WHAT THE EXERCISE ASKS
Word for word, transcribe the data below.
┏━━
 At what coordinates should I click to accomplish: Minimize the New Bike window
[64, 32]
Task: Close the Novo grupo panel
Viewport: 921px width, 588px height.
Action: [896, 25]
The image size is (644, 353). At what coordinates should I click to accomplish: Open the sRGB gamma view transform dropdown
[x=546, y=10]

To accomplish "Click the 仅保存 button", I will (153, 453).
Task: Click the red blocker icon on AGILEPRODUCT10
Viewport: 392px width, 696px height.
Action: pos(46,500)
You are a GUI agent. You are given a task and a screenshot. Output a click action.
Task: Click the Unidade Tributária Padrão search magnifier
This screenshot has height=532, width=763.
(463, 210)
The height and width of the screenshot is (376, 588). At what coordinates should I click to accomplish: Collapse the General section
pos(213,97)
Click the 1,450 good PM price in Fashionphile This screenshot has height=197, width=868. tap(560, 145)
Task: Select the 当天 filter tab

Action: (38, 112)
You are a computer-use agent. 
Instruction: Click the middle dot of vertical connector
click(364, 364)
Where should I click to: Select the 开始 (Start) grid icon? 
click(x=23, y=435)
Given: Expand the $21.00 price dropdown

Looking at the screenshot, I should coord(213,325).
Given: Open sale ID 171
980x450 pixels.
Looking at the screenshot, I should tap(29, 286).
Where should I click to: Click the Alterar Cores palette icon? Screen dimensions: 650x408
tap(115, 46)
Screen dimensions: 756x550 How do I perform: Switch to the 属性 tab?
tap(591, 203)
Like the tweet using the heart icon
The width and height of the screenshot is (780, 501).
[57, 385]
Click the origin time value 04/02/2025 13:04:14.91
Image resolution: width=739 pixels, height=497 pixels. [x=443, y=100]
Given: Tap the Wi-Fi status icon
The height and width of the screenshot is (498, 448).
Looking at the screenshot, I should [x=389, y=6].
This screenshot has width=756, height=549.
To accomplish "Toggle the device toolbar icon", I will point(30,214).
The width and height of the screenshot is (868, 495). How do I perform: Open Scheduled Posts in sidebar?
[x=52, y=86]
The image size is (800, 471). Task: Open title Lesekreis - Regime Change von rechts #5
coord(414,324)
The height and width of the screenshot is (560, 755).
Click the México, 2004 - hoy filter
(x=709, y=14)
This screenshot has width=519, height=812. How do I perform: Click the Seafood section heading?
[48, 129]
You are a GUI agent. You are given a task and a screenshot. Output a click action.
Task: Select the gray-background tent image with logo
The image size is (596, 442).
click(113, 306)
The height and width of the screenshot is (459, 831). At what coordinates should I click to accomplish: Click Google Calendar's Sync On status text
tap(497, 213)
┗━━
RESPONSE BOX
 At what coordinates should I click to accomplish: Minimize the New Bike window
[64, 32]
Task: Close the Novo grupo panel
Viewport: 921px width, 588px height.
Action: [896, 25]
The image size is (644, 353). At what coordinates should I click to accomplish: Open the sRGB gamma view transform dropdown
[x=546, y=10]

To accomplish "Click the 仅保存 button", I will (153, 453).
Task: Click the red blocker icon on AGILEPRODUCT10
Viewport: 392px width, 696px height.
Action: pos(46,500)
You are a GUI agent. You are given a task and a screenshot. Output a click action.
Task: Click the Unidade Tributária Padrão search magnifier
This screenshot has height=532, width=763.
(463, 210)
The height and width of the screenshot is (376, 588). At what coordinates should I click to accomplish: Collapse the General section
pos(213,97)
Click the 1,450 good PM price in Fashionphile This screenshot has height=197, width=868. tap(560, 145)
Task: Select the 当天 filter tab

Action: (38, 112)
You are a computer-use agent. 
Instruction: Click the middle dot of vertical connector
click(364, 364)
Where should I click to: Select the 开始 (Start) grid icon? 
click(x=23, y=435)
Given: Expand the $21.00 price dropdown

Looking at the screenshot, I should coord(213,325).
Given: Open sale ID 171
980x450 pixels.
Looking at the screenshot, I should tap(29, 286).
Where should I click to: Click the Alterar Cores palette icon? Screen dimensions: 650x408
tap(115, 46)
Screen dimensions: 756x550 How do I perform: Switch to the 属性 tab?
tap(591, 203)
Like the tweet using the heart icon
The width and height of the screenshot is (780, 501).
[57, 385]
Click the origin time value 04/02/2025 13:04:14.91
Image resolution: width=739 pixels, height=497 pixels. [x=443, y=100]
Given: Tap the Wi-Fi status icon
The height and width of the screenshot is (498, 448).
Looking at the screenshot, I should [x=389, y=6].
This screenshot has width=756, height=549.
To accomplish "Toggle the device toolbar icon", I will point(30,214).
The width and height of the screenshot is (868, 495). How do I perform: Open Scheduled Posts in sidebar?
[x=52, y=86]
The image size is (800, 471). Task: Open title Lesekreis - Regime Change von rechts #5
coord(414,324)
The height and width of the screenshot is (560, 755).
Click the México, 2004 - hoy filter
(x=709, y=14)
This screenshot has width=519, height=812. How do I perform: Click the Seafood section heading?
[48, 129]
You are a GUI agent. You are given a task and a screenshot. Output a click action.
Task: Select the gray-background tent image with logo
The image size is (596, 442).
click(113, 306)
The height and width of the screenshot is (459, 831). At what coordinates should I click to accomplish: Click Google Calendar's Sync On status text
tap(497, 213)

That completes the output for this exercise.